┌────────
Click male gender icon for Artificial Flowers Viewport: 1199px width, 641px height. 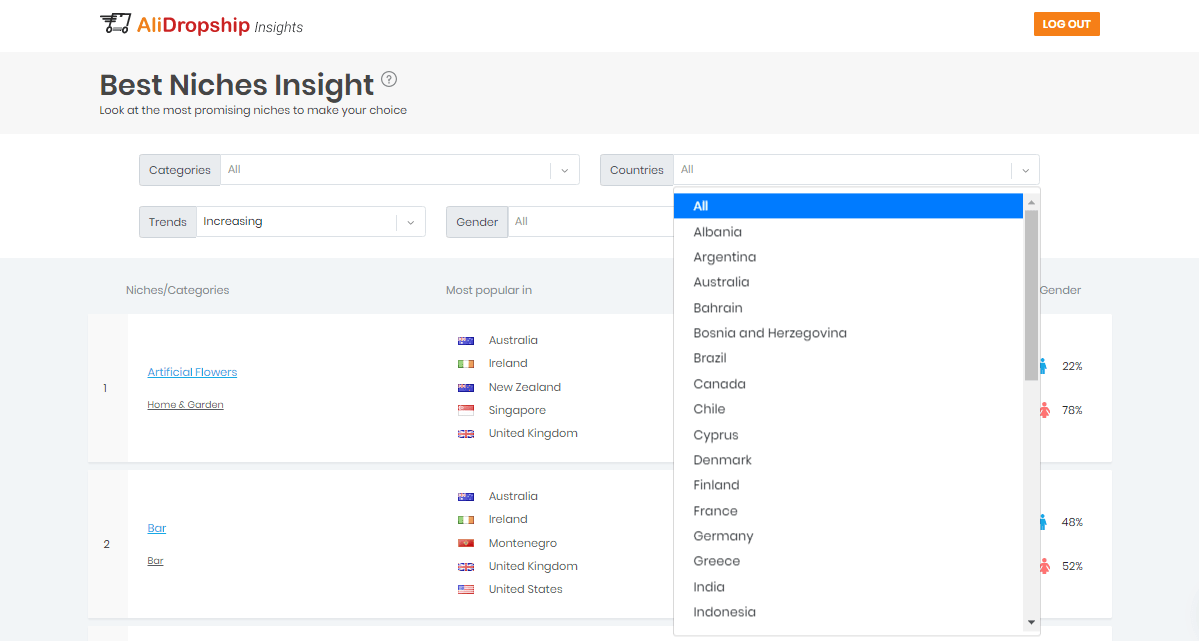[1043, 367]
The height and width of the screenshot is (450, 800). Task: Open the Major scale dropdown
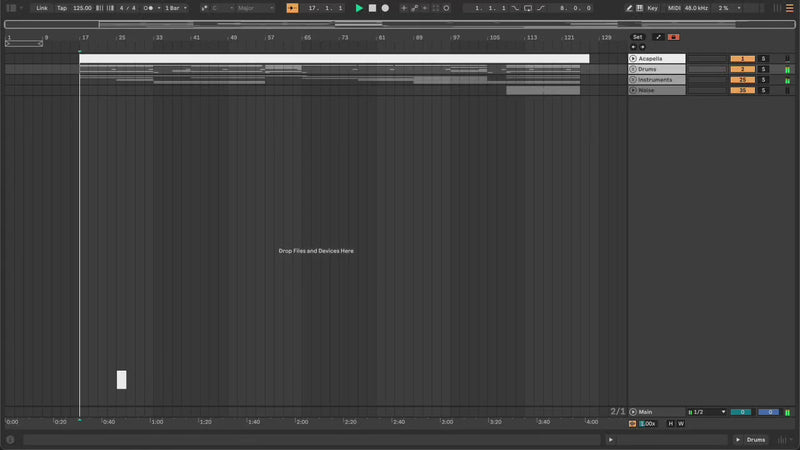(254, 8)
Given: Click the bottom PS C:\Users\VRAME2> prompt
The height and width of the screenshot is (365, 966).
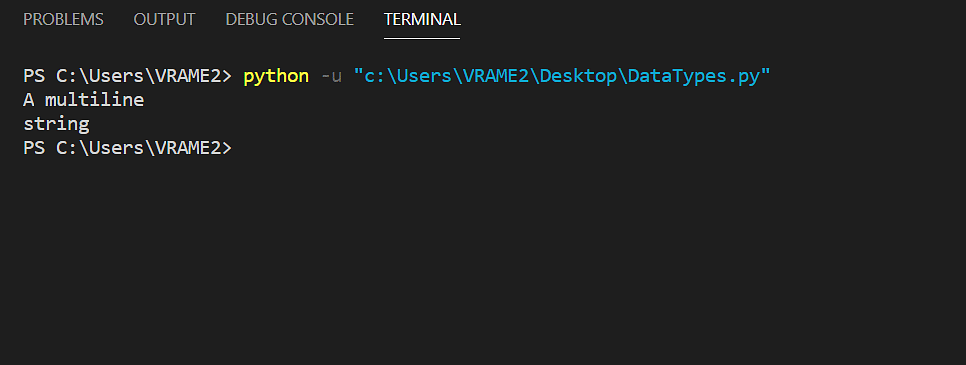Looking at the screenshot, I should tap(128, 148).
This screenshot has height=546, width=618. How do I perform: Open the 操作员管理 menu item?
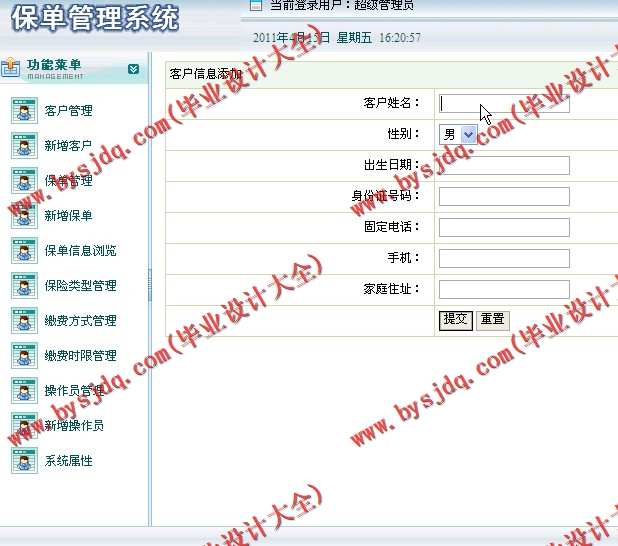pos(74,391)
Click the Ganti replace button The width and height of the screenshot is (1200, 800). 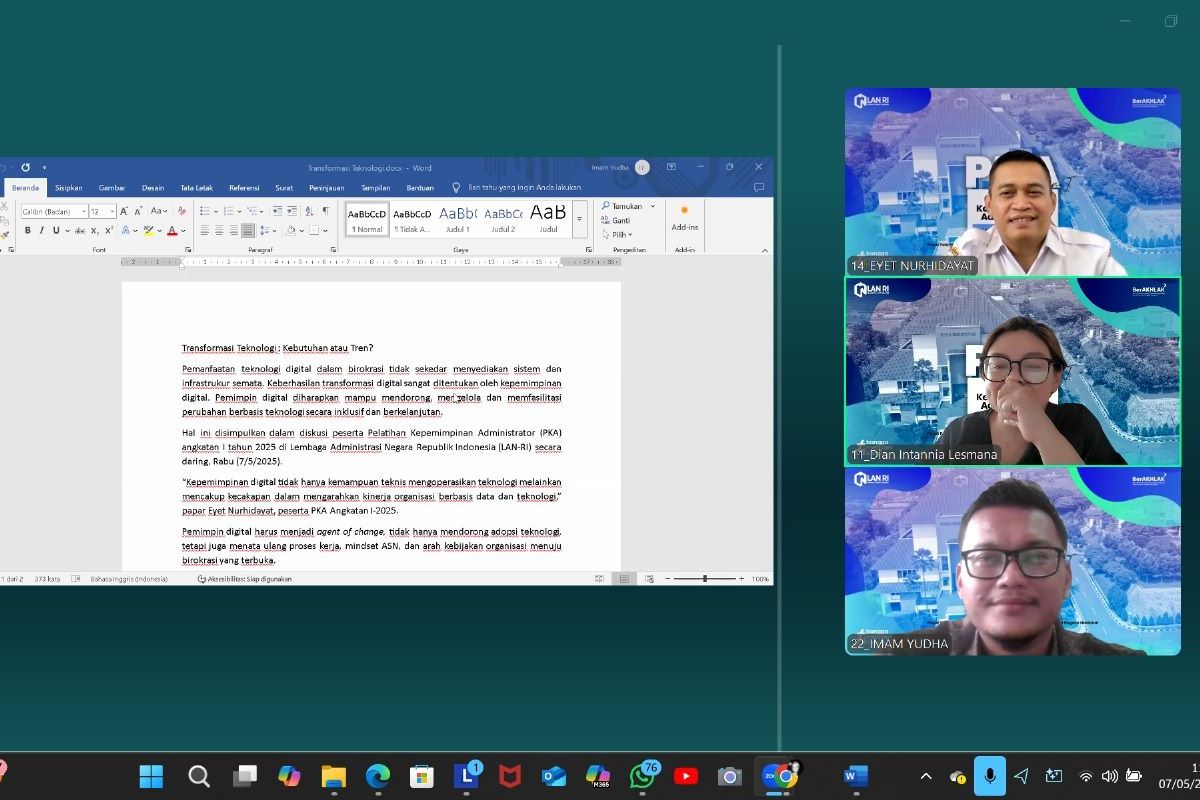click(x=620, y=220)
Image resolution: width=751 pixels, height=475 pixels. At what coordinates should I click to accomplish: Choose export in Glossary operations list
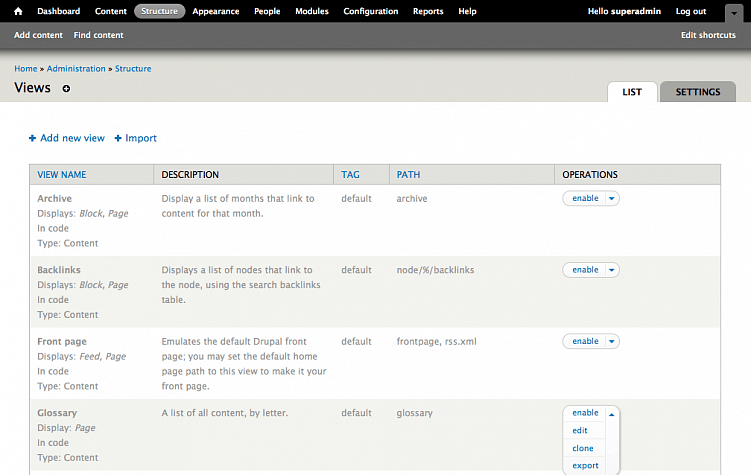pyautogui.click(x=585, y=465)
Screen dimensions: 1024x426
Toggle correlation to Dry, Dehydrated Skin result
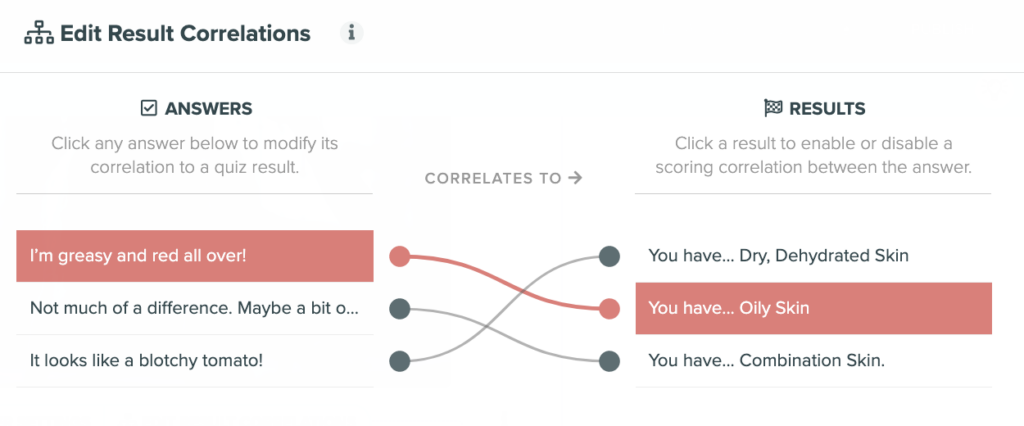pyautogui.click(x=814, y=256)
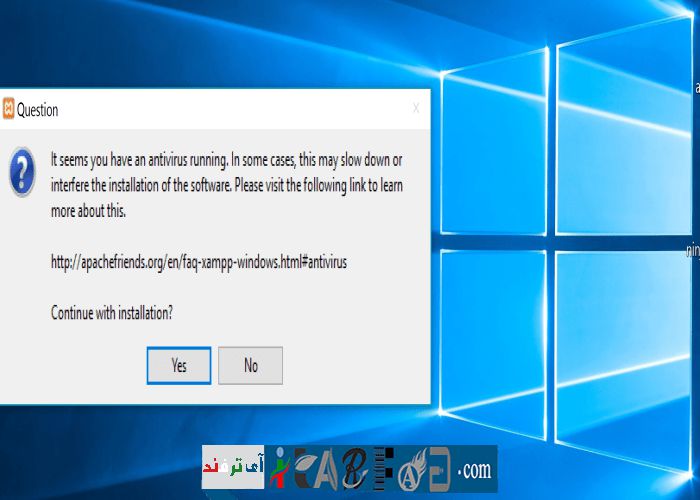Click the antivirus warning message paragraph
This screenshot has height=500, width=700.
pyautogui.click(x=227, y=185)
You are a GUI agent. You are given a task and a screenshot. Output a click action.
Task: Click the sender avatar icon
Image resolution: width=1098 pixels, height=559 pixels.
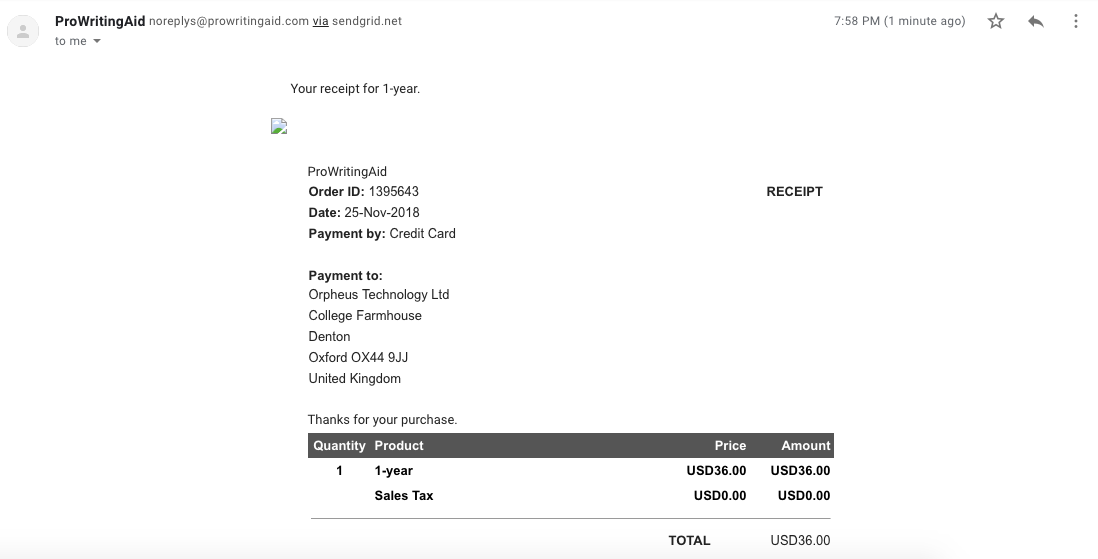coord(23,31)
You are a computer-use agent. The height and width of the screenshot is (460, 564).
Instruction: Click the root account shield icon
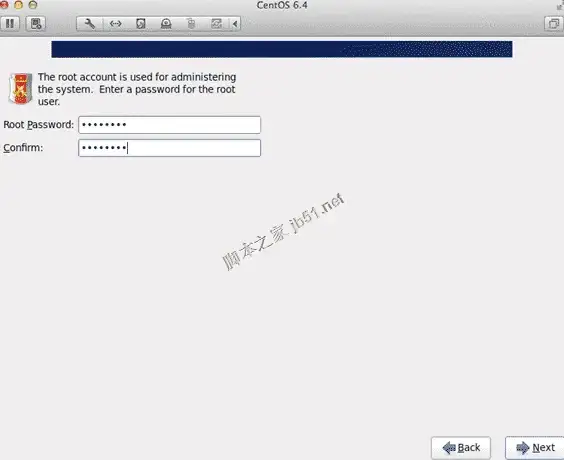click(21, 88)
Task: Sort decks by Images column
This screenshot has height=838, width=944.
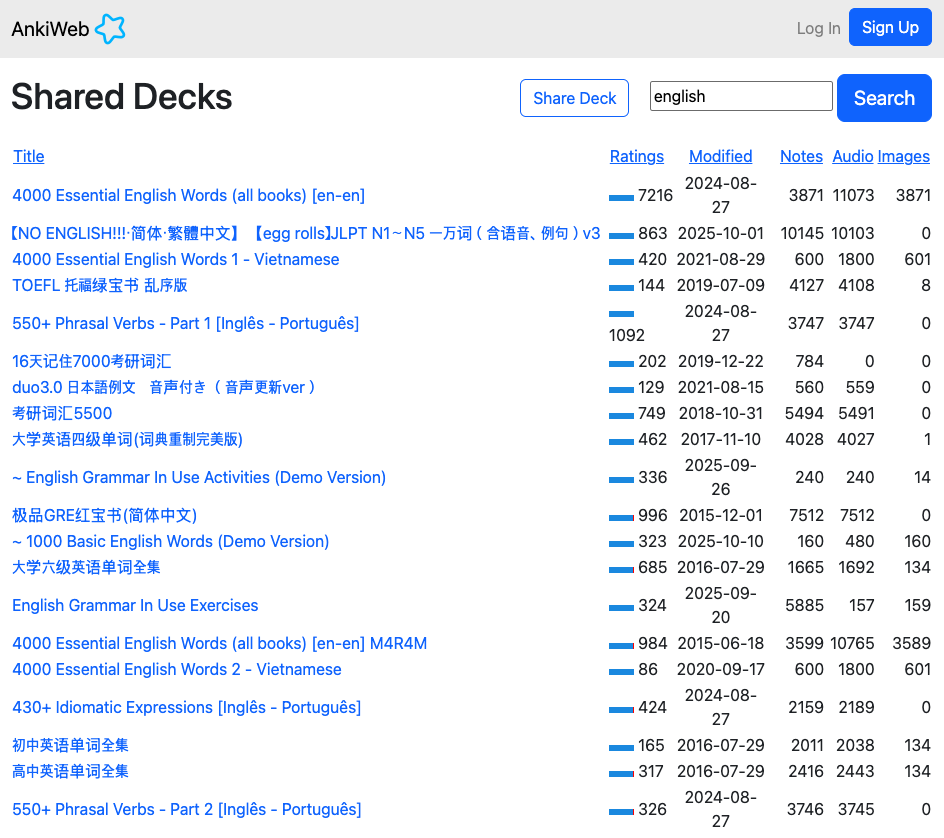Action: click(903, 156)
└────────
**Exercise**
Would you transcribe exactly, and only, the lines from the one containing "Image resolution: width=751" through the last line of the records above, both included, leaving out the pictures?

**Completed exercise**
Image resolution: width=751 pixels, height=475 pixels. At what coordinates should I click to accomplish: Choose export in Glossary operations list
pyautogui.click(x=585, y=465)
Screen dimensions: 1024x426
Toggle correlation to Dry, Dehydrated Skin result
pyautogui.click(x=814, y=256)
Click the antivirus warning message paragraph
This screenshot has height=500, width=700.
pyautogui.click(x=227, y=185)
You are a GUI agent. You are given a task and a screenshot. Output a click action.
Task: Click the sender avatar icon
Image resolution: width=1098 pixels, height=559 pixels.
coord(23,31)
You are a computer-use agent. The height and width of the screenshot is (460, 564).
Instruction: Click the root account shield icon
click(21, 88)
Task: Sort decks by Images column
This screenshot has height=838, width=944.
Action: click(903, 156)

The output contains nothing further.